--- Begin ---

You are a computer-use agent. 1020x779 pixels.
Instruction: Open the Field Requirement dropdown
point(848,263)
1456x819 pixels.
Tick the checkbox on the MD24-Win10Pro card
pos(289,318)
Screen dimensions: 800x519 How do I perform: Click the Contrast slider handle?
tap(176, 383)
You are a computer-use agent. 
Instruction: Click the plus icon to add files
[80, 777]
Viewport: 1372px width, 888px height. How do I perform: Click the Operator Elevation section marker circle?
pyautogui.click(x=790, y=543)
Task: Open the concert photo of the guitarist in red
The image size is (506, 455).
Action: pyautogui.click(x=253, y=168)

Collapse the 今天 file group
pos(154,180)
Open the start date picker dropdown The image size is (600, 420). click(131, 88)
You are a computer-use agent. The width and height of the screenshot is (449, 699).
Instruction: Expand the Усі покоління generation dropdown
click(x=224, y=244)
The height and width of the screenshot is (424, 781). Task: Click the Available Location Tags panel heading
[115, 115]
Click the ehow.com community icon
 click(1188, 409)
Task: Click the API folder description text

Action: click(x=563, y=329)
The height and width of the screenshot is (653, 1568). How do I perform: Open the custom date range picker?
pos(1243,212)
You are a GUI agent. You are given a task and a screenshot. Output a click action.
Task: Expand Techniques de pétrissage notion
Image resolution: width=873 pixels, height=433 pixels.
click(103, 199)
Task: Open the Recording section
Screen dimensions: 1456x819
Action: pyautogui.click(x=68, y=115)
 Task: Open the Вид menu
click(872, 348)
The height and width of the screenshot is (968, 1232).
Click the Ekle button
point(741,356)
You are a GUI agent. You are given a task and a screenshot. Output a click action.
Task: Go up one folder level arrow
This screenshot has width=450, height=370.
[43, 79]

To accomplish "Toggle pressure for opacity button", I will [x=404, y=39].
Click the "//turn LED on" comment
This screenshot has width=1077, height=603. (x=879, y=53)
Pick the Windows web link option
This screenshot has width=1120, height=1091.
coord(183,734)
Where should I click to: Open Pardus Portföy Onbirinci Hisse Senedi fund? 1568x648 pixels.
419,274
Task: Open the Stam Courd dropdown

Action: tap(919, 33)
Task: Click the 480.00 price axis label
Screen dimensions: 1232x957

--- End ---

### REQUIRED TASK
Copy every row above word for word, without changing, adding, or leaving out anything.

### EXERCISE SOLUTION
You are a computer-use agent. 1020x779 pixels.
Instruction: Open the Field Requirement dropdown
point(848,263)
1456x819 pixels.
Tick the checkbox on the MD24-Win10Pro card
pos(289,318)
Screen dimensions: 800x519 How do I perform: Click the Contrast slider handle?
tap(176, 383)
You are a computer-use agent. 
Instruction: Click the plus icon to add files
[80, 777]
Viewport: 1372px width, 888px height. How do I perform: Click the Operator Elevation section marker circle?
pyautogui.click(x=790, y=543)
Task: Open the concert photo of the guitarist in red
The image size is (506, 455).
Action: pyautogui.click(x=253, y=168)

Collapse the 今天 file group
pos(154,180)
Open the start date picker dropdown The image size is (600, 420). click(131, 88)
You are a computer-use agent. The width and height of the screenshot is (449, 699).
Instruction: Expand the Усі покоління generation dropdown
click(x=224, y=244)
The height and width of the screenshot is (424, 781). Task: Click the Available Location Tags panel heading
[115, 115]
Click the ehow.com community icon
 click(1188, 409)
Task: Click the API folder description text

Action: click(x=563, y=329)
The height and width of the screenshot is (653, 1568). How do I perform: Open the custom date range picker?
pos(1243,212)
You are a GUI agent. You are given a task and a screenshot. Output a click action.
Task: Expand Techniques de pétrissage notion
Image resolution: width=873 pixels, height=433 pixels.
click(103, 199)
Task: Open the Recording section
Screen dimensions: 1456x819
Action: pyautogui.click(x=68, y=115)
 Task: Open the Вид menu
click(872, 348)
The height and width of the screenshot is (968, 1232).
Click the Ekle button
point(741,356)
You are a GUI agent. You are given a task and a screenshot. Output a click action.
Task: Go up one folder level arrow
This screenshot has width=450, height=370.
[43, 79]

To accomplish "Toggle pressure for opacity button", I will [x=404, y=39].
Click the "//turn LED on" comment
This screenshot has width=1077, height=603. (x=879, y=53)
Pick the Windows web link option
This screenshot has width=1120, height=1091.
coord(183,734)
Where should I click to: Open Pardus Portföy Onbirinci Hisse Senedi fund? 1568x648 pixels.
419,274
Task: Open the Stam Courd dropdown

Action: tap(919, 33)
Task: Click the 480.00 price axis label
Screen dimensions: 1232x957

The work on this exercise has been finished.